### WORK TO DO
Copy each of the following items word for word, without changing anything.

-=-=-

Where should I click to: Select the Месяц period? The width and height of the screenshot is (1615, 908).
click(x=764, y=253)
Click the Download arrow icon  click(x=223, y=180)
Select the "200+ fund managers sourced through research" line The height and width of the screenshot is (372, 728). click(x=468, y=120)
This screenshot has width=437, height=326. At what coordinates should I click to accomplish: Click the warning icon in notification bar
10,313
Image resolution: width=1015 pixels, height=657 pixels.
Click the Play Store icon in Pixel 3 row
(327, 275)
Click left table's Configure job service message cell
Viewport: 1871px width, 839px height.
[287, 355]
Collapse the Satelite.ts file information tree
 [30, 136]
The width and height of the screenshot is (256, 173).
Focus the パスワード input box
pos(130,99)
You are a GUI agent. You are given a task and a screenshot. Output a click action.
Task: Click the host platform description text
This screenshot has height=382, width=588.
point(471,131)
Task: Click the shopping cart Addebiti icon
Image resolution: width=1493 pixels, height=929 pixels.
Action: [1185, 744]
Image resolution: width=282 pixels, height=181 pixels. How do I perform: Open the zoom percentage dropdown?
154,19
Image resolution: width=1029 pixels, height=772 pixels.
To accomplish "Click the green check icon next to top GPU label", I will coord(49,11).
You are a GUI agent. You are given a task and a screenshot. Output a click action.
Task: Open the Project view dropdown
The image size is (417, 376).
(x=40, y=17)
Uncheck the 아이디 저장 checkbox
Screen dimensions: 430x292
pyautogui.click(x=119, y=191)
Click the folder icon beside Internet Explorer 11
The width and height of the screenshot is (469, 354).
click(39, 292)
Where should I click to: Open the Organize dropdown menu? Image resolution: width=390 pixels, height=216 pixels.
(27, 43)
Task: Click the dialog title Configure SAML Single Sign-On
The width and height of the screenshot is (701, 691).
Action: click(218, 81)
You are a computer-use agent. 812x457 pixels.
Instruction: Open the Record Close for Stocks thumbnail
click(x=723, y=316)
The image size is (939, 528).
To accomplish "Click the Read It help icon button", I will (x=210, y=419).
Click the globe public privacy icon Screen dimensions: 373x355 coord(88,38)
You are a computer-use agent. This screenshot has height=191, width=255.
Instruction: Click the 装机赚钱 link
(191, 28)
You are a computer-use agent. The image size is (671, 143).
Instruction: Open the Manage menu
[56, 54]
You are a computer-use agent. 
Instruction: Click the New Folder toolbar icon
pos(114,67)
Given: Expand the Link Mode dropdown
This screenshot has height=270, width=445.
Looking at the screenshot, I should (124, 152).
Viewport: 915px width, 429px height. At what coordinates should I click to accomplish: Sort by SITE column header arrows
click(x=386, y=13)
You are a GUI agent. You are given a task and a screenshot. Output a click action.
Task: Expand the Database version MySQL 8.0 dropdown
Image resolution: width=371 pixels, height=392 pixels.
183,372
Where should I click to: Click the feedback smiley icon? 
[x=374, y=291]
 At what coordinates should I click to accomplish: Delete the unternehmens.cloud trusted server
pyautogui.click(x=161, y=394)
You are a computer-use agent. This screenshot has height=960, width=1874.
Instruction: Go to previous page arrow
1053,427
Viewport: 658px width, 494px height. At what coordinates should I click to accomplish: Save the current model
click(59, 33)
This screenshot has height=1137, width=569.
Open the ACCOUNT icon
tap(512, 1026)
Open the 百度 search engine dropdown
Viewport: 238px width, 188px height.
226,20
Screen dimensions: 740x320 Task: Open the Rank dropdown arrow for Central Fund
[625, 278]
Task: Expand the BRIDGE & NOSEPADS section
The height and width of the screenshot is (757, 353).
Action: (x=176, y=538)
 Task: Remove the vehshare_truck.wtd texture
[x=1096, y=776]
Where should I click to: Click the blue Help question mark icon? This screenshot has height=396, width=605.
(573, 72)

-=-=-

### THE RESULT
Where should I click to: Select the Месяц period? The width and height of the screenshot is (1615, 908).
click(x=764, y=253)
Click the Download arrow icon  click(x=223, y=180)
Select the "200+ fund managers sourced through research" line The height and width of the screenshot is (372, 728). click(x=468, y=120)
This screenshot has width=437, height=326. At what coordinates should I click to accomplish: Click the warning icon in notification bar
10,313
Image resolution: width=1015 pixels, height=657 pixels.
Click the Play Store icon in Pixel 3 row
(327, 275)
Click left table's Configure job service message cell
Viewport: 1871px width, 839px height.
[287, 355]
Collapse the Satelite.ts file information tree
 [30, 136]
The width and height of the screenshot is (256, 173).
Focus the パスワード input box
pos(130,99)
You are a GUI agent. You are given a task and a screenshot. Output a click action.
Task: Click the host platform description text
This screenshot has height=382, width=588.
point(471,131)
Task: Click the shopping cart Addebiti icon
Image resolution: width=1493 pixels, height=929 pixels.
Action: [1185, 744]
Image resolution: width=282 pixels, height=181 pixels. How do I perform: Open the zoom percentage dropdown?
154,19
Image resolution: width=1029 pixels, height=772 pixels.
To accomplish "Click the green check icon next to top GPU label", I will coord(49,11).
You are a GUI agent. You are given a task and a screenshot. Output a click action.
Task: Open the Project view dropdown
The image size is (417, 376).
(x=40, y=17)
Uncheck the 아이디 저장 checkbox
Screen dimensions: 430x292
pyautogui.click(x=119, y=191)
Click the folder icon beside Internet Explorer 11
The width and height of the screenshot is (469, 354).
click(39, 292)
Where should I click to: Open the Organize dropdown menu? Image resolution: width=390 pixels, height=216 pixels.
(27, 43)
Task: Click the dialog title Configure SAML Single Sign-On
The width and height of the screenshot is (701, 691).
Action: click(218, 81)
You are a computer-use agent. 812x457 pixels.
Instruction: Open the Record Close for Stocks thumbnail
click(x=723, y=316)
The image size is (939, 528).
To accomplish "Click the Read It help icon button", I will (x=210, y=419).
Click the globe public privacy icon Screen dimensions: 373x355 coord(88,38)
You are a computer-use agent. This screenshot has height=191, width=255.
Instruction: Click the 装机赚钱 link
(191, 28)
You are a computer-use agent. The image size is (671, 143).
Instruction: Open the Manage menu
[56, 54]
You are a computer-use agent. 
Instruction: Click the New Folder toolbar icon
pos(114,67)
Given: Expand the Link Mode dropdown
This screenshot has height=270, width=445.
Looking at the screenshot, I should (124, 152).
Viewport: 915px width, 429px height. At what coordinates should I click to accomplish: Sort by SITE column header arrows
click(x=386, y=13)
You are a GUI agent. You are given a task and a screenshot. Output a click action.
Task: Expand the Database version MySQL 8.0 dropdown
Image resolution: width=371 pixels, height=392 pixels.
183,372
Where should I click to: Click the feedback smiley icon? 
[x=374, y=291]
 At what coordinates should I click to accomplish: Delete the unternehmens.cloud trusted server
pyautogui.click(x=161, y=394)
You are a computer-use agent. This screenshot has height=960, width=1874.
Instruction: Go to previous page arrow
1053,427
Viewport: 658px width, 494px height. At what coordinates should I click to accomplish: Save the current model
click(59, 33)
This screenshot has height=1137, width=569.
Open the ACCOUNT icon
tap(512, 1026)
Open the 百度 search engine dropdown
Viewport: 238px width, 188px height.
226,20
Screen dimensions: 740x320 Task: Open the Rank dropdown arrow for Central Fund
[625, 278]
Task: Expand the BRIDGE & NOSEPADS section
The height and width of the screenshot is (757, 353).
Action: (x=176, y=538)
 Task: Remove the vehshare_truck.wtd texture
[x=1096, y=776]
Where should I click to: Click the blue Help question mark icon? This screenshot has height=396, width=605.
(573, 72)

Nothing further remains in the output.